Il soggetto è sicuramente legato all’evento fobico, attraverso una serie di rappresentazioni interne specifiche. Individuarle in modo dettagliato mi offre l’opportunità di far immaginare al mio interlocutore cosa accadrebbe se quel “film” (processo personale rappresentativo interno/esterno), assumesse delle modalità e sottomodalità Visive (V), Auditive(A) e Cinestesiche(K), diverse da quelle che sono in atto nel processo mentale nel momento in cui vive la fobia.
A questo punto se avrò raccolto bene le informazioni necessarie dal mio interlocutore nelle sue rappresentazioni interne/esterne, su indicate, sarò in grado di fornirgli le sue stesse risorse in modo tale da permettergli di associare all’evento fobico, una sensazione diversa che in qualche modo interromperà il processo precedente vissuto come sofferenza. La caratteristica più evidente in questi casi è la scomparsa del sintomo che accusava il soggetto quando si trovava o si trova coinvolto nell’evento fobico.

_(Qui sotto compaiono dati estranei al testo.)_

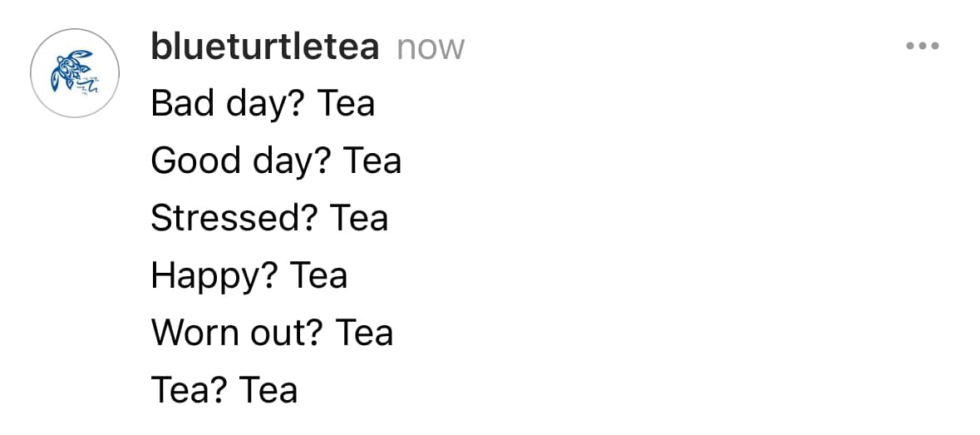The image size is (980, 435).
Task: Click the word "out?"
Action: pos(288,333)
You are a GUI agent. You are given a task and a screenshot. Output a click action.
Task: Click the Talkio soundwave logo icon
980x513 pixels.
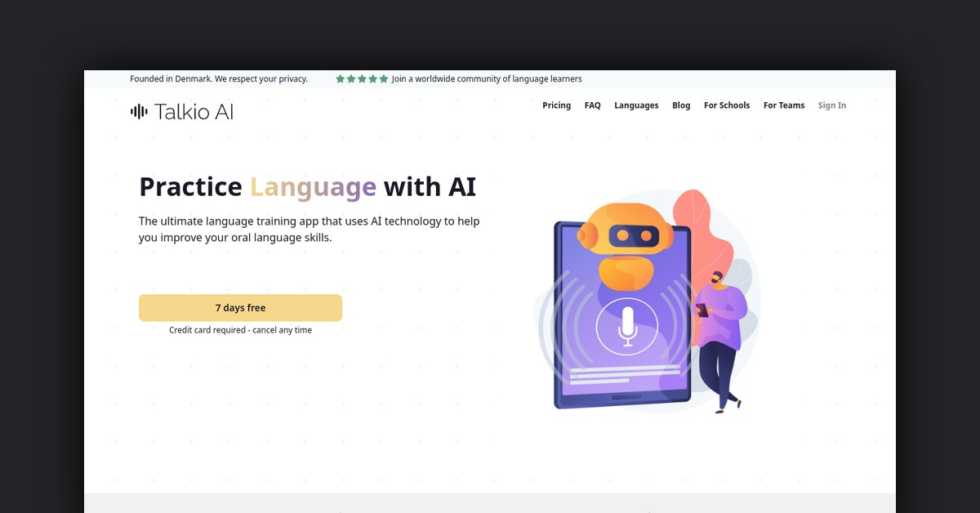(139, 112)
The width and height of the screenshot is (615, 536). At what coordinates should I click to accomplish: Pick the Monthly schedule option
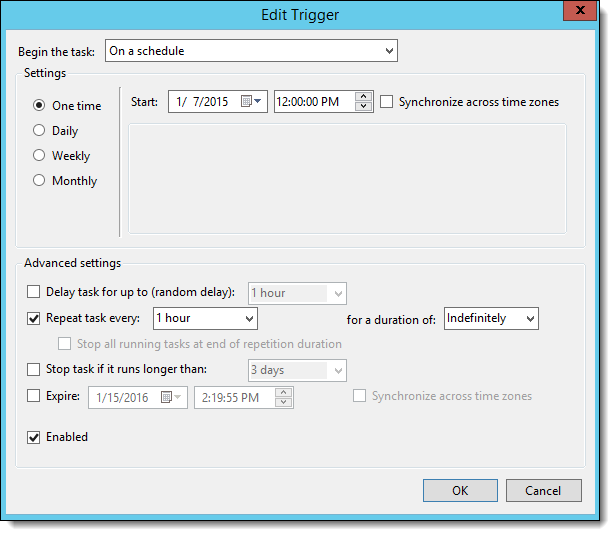(x=40, y=180)
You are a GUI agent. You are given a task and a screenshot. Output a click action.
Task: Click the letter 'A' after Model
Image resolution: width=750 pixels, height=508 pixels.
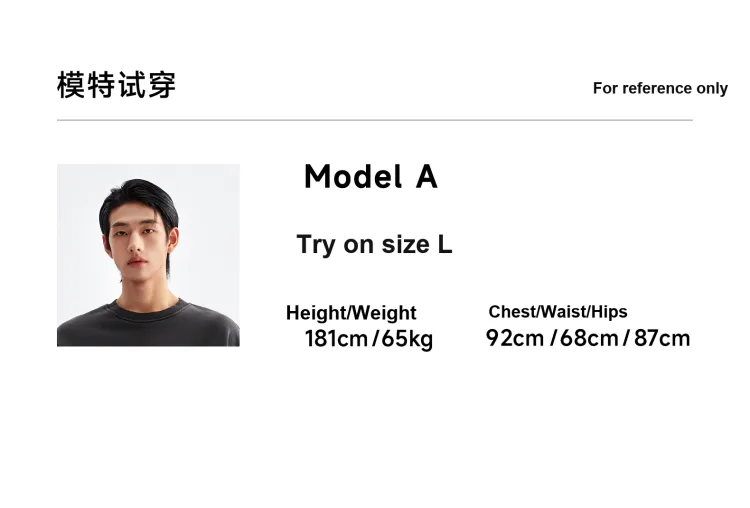(426, 177)
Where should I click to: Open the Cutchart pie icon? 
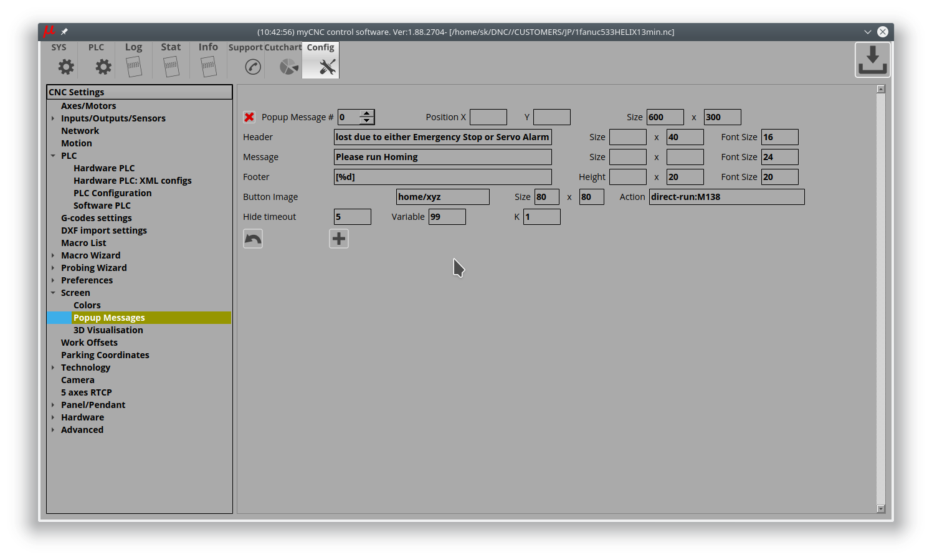coord(288,67)
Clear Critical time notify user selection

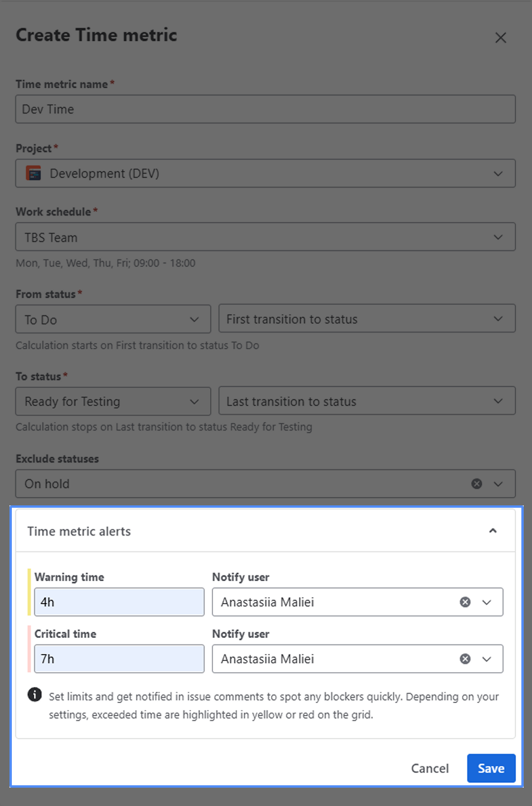[x=465, y=659]
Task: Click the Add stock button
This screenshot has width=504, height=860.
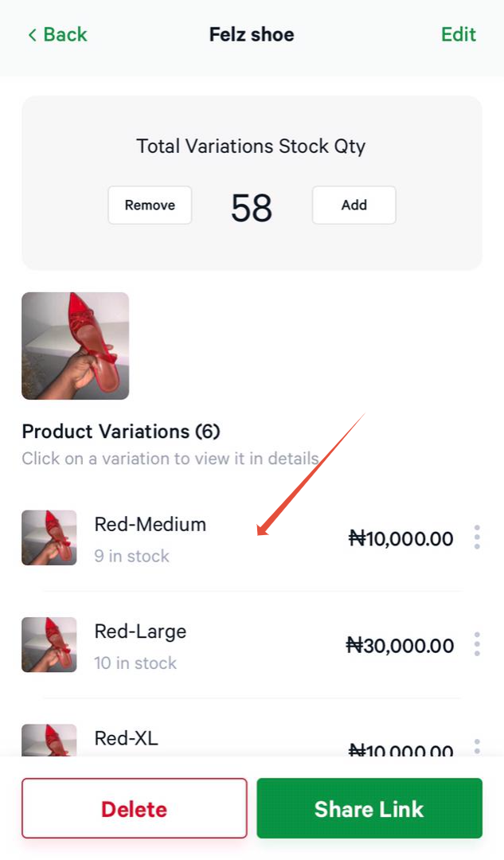Action: pos(354,205)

In questo caso potremmo dire che le risorse necessarie per il superamento di una fobia, sono innanzitutto già radicate all’interno dell’individuo stesso e che, l’operatore è come un bravo chef che sa quali ingredienti gli servono, nella quantità e qualità, ma anche in che ordine devono essere preparati, affinché il suo cliente si possa gustare alla fine un buon “piatto”.
Solitamente provo il risultato ottenuto. Naturalmente sarà molto più facile farlo dopo il trattamento di una claustrofobia, ad esempio. Infatti non sarà difficile trovare uno sgabuzzino, o ascensore, nel quale si chiede alla persona trattata di provare a chiudersi dentro da sola per vedere cosa succede in lei, da un punto di vista delle sensazioni associate alla fobia stessa. Un po’ più difficile sarà prendere in considerazione una fobia al topo o al ragno se questi è l’elemento scatenante della fobia.
Ripeto che da un punto di vista delle fobie, non ricerco il perché si sia scatenata la paura incontrollabile, ma mi limito a capire cosa la persona provi in quel momento specifico, aiutandola a superare la sensazione spiacevole che ne ricava dall’esperienza reale(1) o immaginaria(2). Considerando comunque la fobia come una limitazione della vita sociale di un individuo, credo che alleggerirlo di qualcosa che gli impedisce di vivere la sua esistenza in modo più piacevole, sia comunque un risultato ottimo. Sono anche convinto che il soggetto ne guadagna da un punto dell’autostima, sentendosi in grado di aver superato un ostacolo che pensava di non poter superare, apprezzando contestualmente molto di più altri aspetti della vita che poteva invece precludersi.

(1) Reale: nel momento in cui si trova oggettivamente davanti al problema; ovvero realmente davanti all’oggetto o l’evento scatenanti la fobia.
(2) Immaginaria: nel momento in cui si trova solo a pensare di avere davanti a sé il problema: ovvero, senza che vi siano i presupposti oggettivamente rilevabili.